## [Work instructions]
Reproduce all records verbatim.

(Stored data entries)

=-=-=

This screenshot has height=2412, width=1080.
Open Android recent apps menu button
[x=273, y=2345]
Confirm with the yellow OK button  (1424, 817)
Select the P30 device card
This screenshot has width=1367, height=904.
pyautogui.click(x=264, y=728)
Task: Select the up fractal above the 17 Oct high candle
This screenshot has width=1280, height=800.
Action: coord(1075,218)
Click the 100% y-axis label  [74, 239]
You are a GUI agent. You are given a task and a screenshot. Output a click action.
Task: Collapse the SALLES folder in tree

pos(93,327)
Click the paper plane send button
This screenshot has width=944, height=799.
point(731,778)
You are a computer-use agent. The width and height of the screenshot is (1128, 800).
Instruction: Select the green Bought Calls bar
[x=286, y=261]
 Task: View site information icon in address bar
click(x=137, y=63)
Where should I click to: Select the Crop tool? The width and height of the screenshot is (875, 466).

=-=-=

## [Completed task]
This screenshot has height=2412, width=1080.
Open Android recent apps menu button
[x=273, y=2345]
Confirm with the yellow OK button  (1424, 817)
Select the P30 device card
This screenshot has width=1367, height=904.
pyautogui.click(x=264, y=728)
Task: Select the up fractal above the 17 Oct high candle
This screenshot has width=1280, height=800.
Action: coord(1075,218)
Click the 100% y-axis label  [74, 239]
You are a GUI agent. You are given a task and a screenshot. Output a click action.
Task: Collapse the SALLES folder in tree

pos(93,327)
Click the paper plane send button
This screenshot has width=944, height=799.
point(731,778)
You are a computer-use agent. The width and height of the screenshot is (1128, 800).
Instruction: Select the green Bought Calls bar
[x=286, y=261]
 Task: View site information icon in address bar
click(x=137, y=63)
Where should I click to: Select the Crop tool? The width and height of the screenshot is (875, 466).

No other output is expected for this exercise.